Assignment:
The range to repeat runs from the line with "Given: Select the helpx.adobe.com URL text" to the last line below, both ends included; give it exactly and without pictures.
Listed records Start Marker
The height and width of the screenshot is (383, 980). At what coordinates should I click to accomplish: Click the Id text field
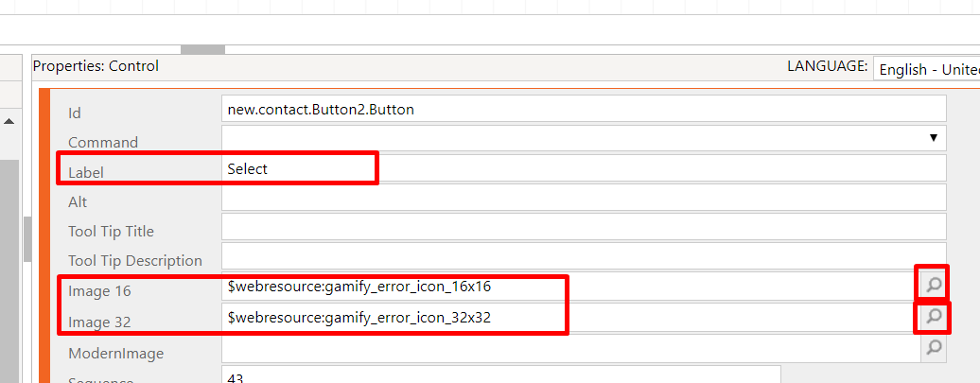click(583, 109)
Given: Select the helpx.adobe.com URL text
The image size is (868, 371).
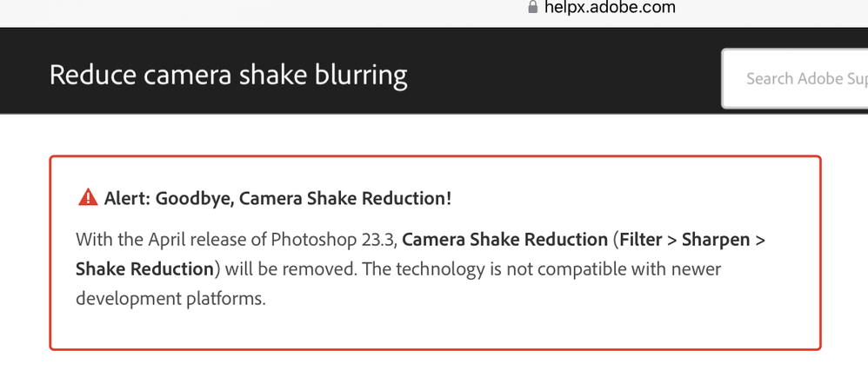Looking at the screenshot, I should click(x=609, y=7).
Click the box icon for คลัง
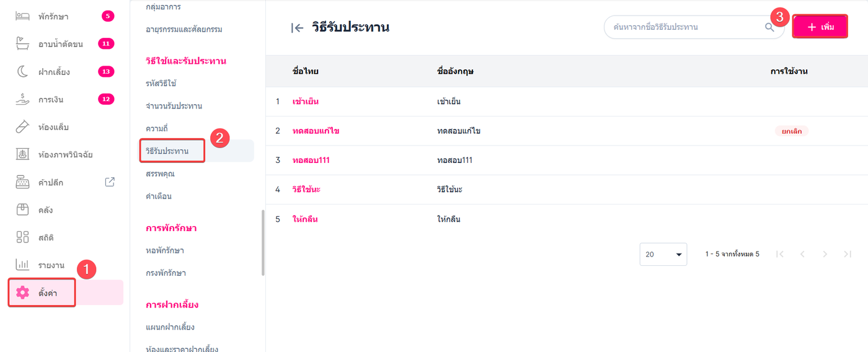The height and width of the screenshot is (352, 868). point(23,209)
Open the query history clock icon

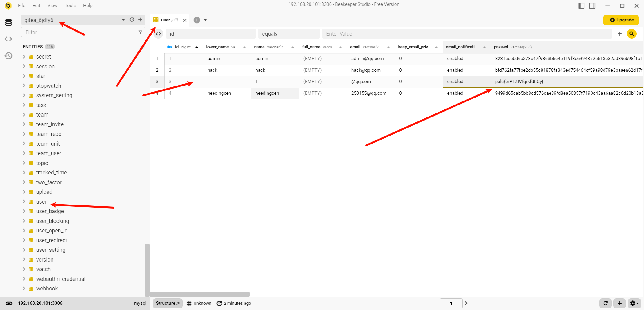tap(9, 56)
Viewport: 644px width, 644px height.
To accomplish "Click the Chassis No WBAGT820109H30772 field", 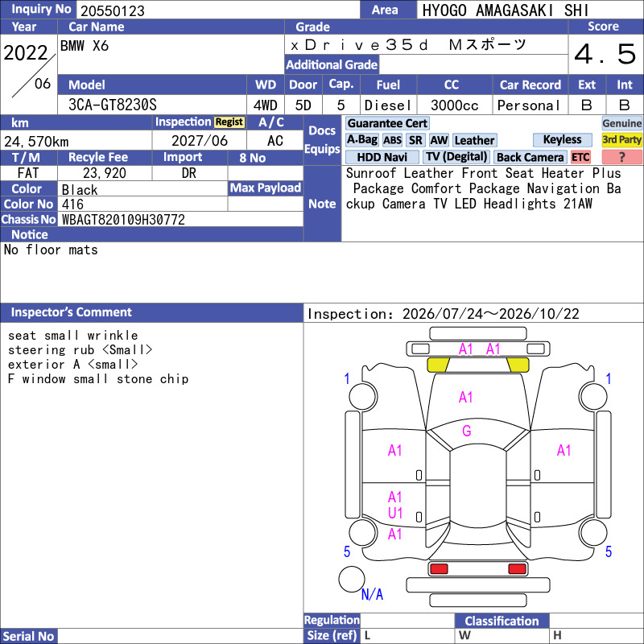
Listed records End Marker
Response:
Given: Select the helpx.adobe.com URL text
The image size is (868, 371).
Looking at the screenshot, I should click(x=609, y=7).
Click the box icon for คลัง
The height and width of the screenshot is (352, 868). point(23,209)
Open the query history clock icon

tap(9, 56)
Viewport: 644px width, 644px height.
To accomplish "Click the Chassis No WBAGT820109H30772 field", 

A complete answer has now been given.